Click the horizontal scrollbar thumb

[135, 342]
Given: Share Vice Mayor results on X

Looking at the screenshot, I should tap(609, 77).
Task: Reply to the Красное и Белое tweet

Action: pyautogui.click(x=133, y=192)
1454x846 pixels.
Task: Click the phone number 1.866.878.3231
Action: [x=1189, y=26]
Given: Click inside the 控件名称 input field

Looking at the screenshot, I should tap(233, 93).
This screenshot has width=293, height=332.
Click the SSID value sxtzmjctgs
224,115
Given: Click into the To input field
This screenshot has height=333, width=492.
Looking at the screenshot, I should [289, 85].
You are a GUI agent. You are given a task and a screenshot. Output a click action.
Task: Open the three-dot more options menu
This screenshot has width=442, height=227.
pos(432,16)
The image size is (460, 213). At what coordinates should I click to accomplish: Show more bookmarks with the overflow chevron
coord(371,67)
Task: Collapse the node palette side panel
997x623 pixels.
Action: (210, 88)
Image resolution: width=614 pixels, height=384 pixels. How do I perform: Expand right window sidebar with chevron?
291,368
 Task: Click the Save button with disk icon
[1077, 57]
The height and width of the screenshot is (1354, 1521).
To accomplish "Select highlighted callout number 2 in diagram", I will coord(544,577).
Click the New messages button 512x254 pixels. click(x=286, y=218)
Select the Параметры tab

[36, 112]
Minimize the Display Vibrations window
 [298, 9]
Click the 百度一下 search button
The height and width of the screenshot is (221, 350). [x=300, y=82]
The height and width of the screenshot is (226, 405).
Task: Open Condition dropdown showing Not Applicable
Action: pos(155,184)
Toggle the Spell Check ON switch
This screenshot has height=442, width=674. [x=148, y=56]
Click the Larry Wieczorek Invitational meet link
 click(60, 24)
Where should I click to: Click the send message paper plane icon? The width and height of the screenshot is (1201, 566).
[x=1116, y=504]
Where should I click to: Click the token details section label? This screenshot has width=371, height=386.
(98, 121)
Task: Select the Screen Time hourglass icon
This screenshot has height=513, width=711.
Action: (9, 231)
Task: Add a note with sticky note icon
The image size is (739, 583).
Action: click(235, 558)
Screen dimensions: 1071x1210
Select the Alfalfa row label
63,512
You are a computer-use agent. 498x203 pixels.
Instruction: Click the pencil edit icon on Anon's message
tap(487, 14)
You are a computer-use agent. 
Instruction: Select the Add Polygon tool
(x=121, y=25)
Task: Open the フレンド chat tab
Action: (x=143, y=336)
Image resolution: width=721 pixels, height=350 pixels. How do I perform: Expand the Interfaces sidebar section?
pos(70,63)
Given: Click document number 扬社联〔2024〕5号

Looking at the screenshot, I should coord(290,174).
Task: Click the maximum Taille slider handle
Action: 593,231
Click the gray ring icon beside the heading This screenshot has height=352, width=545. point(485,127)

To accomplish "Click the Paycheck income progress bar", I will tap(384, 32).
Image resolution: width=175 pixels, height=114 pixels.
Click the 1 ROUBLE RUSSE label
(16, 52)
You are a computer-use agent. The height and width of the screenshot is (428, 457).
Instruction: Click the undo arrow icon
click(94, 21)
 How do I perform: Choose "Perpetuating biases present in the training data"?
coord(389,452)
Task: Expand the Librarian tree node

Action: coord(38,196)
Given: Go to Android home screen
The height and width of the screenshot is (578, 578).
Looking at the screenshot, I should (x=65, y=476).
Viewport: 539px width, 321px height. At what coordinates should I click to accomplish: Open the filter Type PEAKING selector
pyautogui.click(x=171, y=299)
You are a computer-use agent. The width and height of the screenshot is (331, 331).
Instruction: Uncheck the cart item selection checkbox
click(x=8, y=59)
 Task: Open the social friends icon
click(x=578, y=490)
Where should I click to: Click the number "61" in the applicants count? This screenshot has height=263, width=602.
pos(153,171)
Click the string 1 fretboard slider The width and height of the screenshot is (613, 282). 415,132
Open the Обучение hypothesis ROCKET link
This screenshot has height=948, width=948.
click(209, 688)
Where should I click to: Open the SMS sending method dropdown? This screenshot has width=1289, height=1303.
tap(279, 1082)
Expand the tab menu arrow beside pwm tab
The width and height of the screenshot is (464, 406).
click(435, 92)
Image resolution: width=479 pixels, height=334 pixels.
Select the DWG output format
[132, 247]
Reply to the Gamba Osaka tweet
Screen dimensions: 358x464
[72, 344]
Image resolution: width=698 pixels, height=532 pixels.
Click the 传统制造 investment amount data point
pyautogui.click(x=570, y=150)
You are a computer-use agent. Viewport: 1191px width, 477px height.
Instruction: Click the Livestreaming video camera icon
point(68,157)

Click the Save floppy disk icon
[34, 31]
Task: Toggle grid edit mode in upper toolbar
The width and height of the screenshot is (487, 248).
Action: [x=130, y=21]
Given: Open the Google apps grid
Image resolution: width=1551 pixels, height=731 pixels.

================

=== Instructions for the task ===
Would you please copy each line of the listing that contains the word "computer"?

=== Output ===
You are a computer-use agent. 498x203 pixels.
You are a computer-use agent. 
You are a computer-use agent. The height and width of the screenshot is (428, 457).
You are a computer-use agent. The width and height of the screenshot is (331, 331).
You are a computer-use agent. Viewport: 1191px width, 477px height.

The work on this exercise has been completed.